Il y a bien plus : c'est que ces billets ne seront jamais acquittés tant qu'ils ne se trouveront qu'en des mains sages et innocentes, et qui n'en veulent faire qu'un usage de conduite prudente, soit par rapport au passé ou au présent, qui est de ne se dessaisir de son bien, surtout d'une somme considérable, que pour se procurer l'équivalent soit en immeubles ou en meubles, si l'on est négociant, et non le consommer en dépense ordinaire, soit faite ou à faire, qui est le seul cas où le billet n'est plus d'usage ; sans quoi, après une infinité de mains qu'il aurait toutes enrichies, en garantissant la livraison future de ce qu'on ne pouvait fournir sur-le-champ, il serait retourné à son premier tireur, ou il n'y aurait échu qu'une compensation.

De cette manière, voilà une opulence générale, c'est-à-dire une jouissance et une consommation effroyable de biens, sans le ministère de la moindre somme d’argent. Voilà donc encore une fois les prêtres de cette idole bien loin de leur compte, d'en faire un dieu tutélaire de la vie, et de soutenir que les hommes ne sont heureux ou malheureux qu'à proportion qu'ils possèdent plus ou moins de ce métal si recherché.

Les foires de Lyon prouvent l'erreur du sentiment contraire toutes les années, lesquelles étant tantôt bonnes et tantôt mauvaises, on n'en peut nullement attribuer la cause à l'abondance ou au défaut de l'argent, puisque sur un commerce de vente et de revente de plus de quatre-vingts millions qui les compose, on n'y a jamais vu un sou marqué d'argent comptant ; tout se fait par échange et par billets, lesquels, après une infinité de mains, retournent enfin au premier tireur, ainsi qu'on a déjà dit.

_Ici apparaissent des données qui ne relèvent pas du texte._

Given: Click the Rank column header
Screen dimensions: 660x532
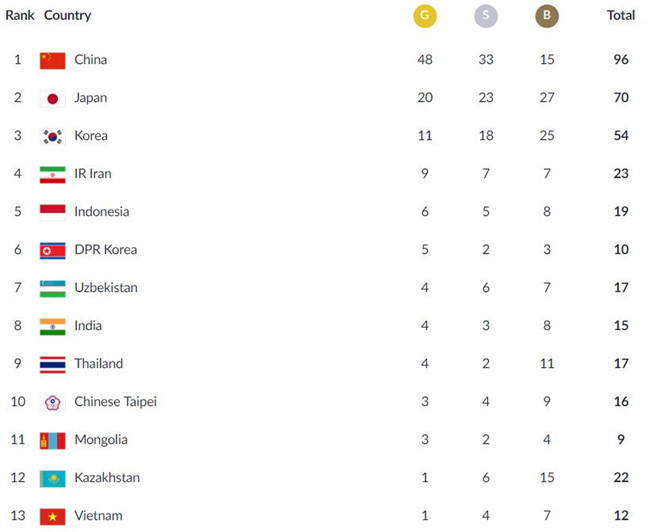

En voilà plus qu'il n'en faut pour montrer que la quantité plus ou moins considérable d'or et d'argent, surtout dans un pays rempli de denrées nécessaires et commodes à la vie, est absolument indifférente pour en faire jouir abondamment les habitants ; mais ce n'est que lorsque ces métaux demeurent dans leurs limites naturelles, car du moment qu'ils en sortent, comme l'on n'a que trop fait l'expérience en plus d'un endroit, ils deviennent nécessaires, parce qu'ils s'érigent en tyrans, ne voulant point souffrir qu'autres qu'eux s'appellent richesses ; et c'est ce qu'on va voir dans les chapitres suivants, où l'on montrera les deux issues par où l'argent a quitté son ministère ; dont la première est l'ambition, le luxe, l'avarice, l'oisiveté et la paresse ; et l'autre, le crime formel, tant celui qui est puni par les lois, qu'un autre genre que l'ignorance fait couronner tous les jours.

Chapitre III

Classification de l'espèce humaine au point de vue économique. -- De l'importance que la civilisation fait acquérir à l'argent, et des graves inconvénients qui en résultent. -- De quelle manière il déprécie la valeur des véritables richesses, et comment Lycurgue avait tenté de remédier à ce désordre. -- Conséquences désastreuses de l'introduction de l'argent dans le monde, par rapport à la perception de l'impôt.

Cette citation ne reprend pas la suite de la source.